Ha. I understand how you feel about the Confederate stuff. I didn’t grow up in the south, but it always makes me feel uncomfortable. When they started desegregation in my high school I was a freshman, and there were students wearing confederate style caps and passing out KKK flyers. They cornered me once in a stairwell and started the usual “what are you doing in my school, nigger?” crap. I wasn’t much of a fighter back then but I was a good runner. They chased me down a hallway and into a teacher that broke the whole thing up. Needless to say I didn’t enjoy my first year of High School.

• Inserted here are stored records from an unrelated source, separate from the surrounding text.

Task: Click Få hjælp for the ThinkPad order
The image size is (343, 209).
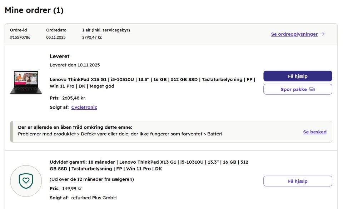Action: click(x=298, y=76)
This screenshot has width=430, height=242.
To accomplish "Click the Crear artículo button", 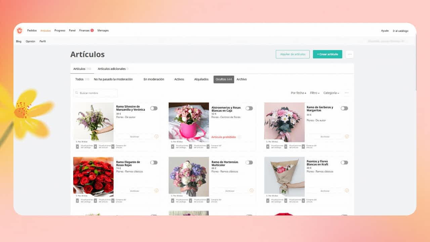I will [x=328, y=54].
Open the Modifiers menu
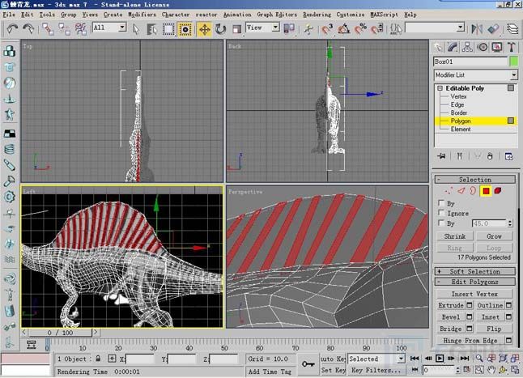 142,15
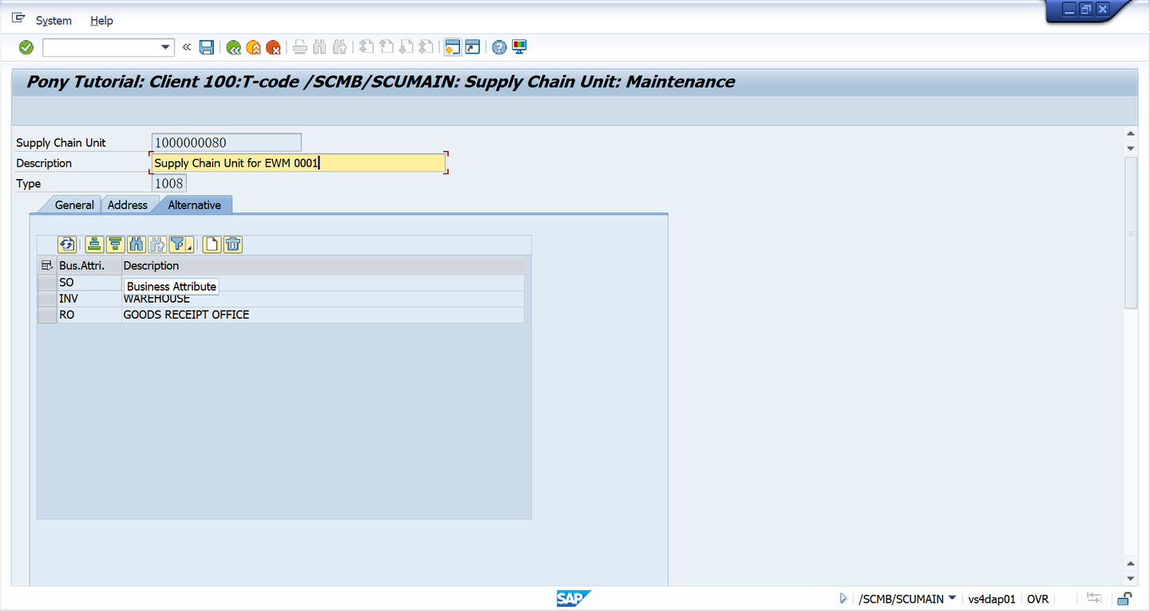Click the green checkmark Enter button
The image size is (1150, 611).
point(26,47)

During my first few years in the Army my unit was on an exercise in Oklahoma. (we were based in Ft. Campbell, KY.) I got lost running an errand to another unit in a CUCV but I had a radio. I called up my unit to ask for directions and they told me to stop and ask someone how to find the road I was looking for. The only people I saw were in a trailer park, in front of a trailer with a giant Confederate flage draped over the front. It was almost too stereotypical to believe. They were all wearing “wife beaters” and drinking cheap beer. I told the dispatcher I’d just keep driving. There was no way I was getting out of the vehicle. I’ll admit it I was afraid of what they might do if I approached them. (Hey, I was armed, but I only had blanks for ammo.)
I’m willing to say I was being prejudiced by what I saw. For all I know they could have been the nicest folks in the world. I am kind of ashamed by it, actually. I had the same kind of fear when I got lost in some little podunk town in West Virginia and my car broke down. But the folks I asked for help were the friendliest people I’d met. They bent over backwards to help me in reality.
Prejudice goes both ways. Before my wife (who is white) got out of the army she had a problem soldier in her platoon. (Ms. Jolly Roger was a platoon sergeant) The soldier (who BTW was black) and was always late, didn’t perform duties well, etc. When my wife wrote her up she claimed it was an Equal Opportunity violation and filed a complaint. The soldier was sure that she was only being picked on because she was black. Her commander, like all commanders, had to look into it. (EO complaints have to be looked into, the military takes it kinda seriously) I came over to her unit just to take her to lunch and met the captain while looking for her. He didn’t know who I was so I told him “I’m sergeant mrs. Jolly roger’s fiancee”. (we didn’t get married for about 3 months when that happened). According to my wife, that caused the matter to be dropped really fast. (I wasn’t privvy to any other details as it was really none of my business officially).
If Obama wins and is a good president (I think he would be) I think it would go well in smoothing other peoples conceptions. black and white or whatever. Maybe I’m just dreaming, but its a nice thought.
I’m not sure what you mean, I’m good at some things, lousy at others. There are plenty of people smarter than I am, but there are also plenty that aren’t. I don’t consider those people that aren’t as smart to be less than I am. I’m not accusing you of that, but I don’t know what you mean to say. I’m not trying to start an argument, I just want you to clarify that for me so I’ll know what you mean.
The nitwits who listen to Rush Limbaugh and read Pam Atlas are now saying that Barack Obama isn’t at all African, he’s really half-Arab, because his father was from Kenya.Yes, that’s how they’re explaining that.
I’m sorry if I’ve decreased anyone’s intelligence by posting that excerpt.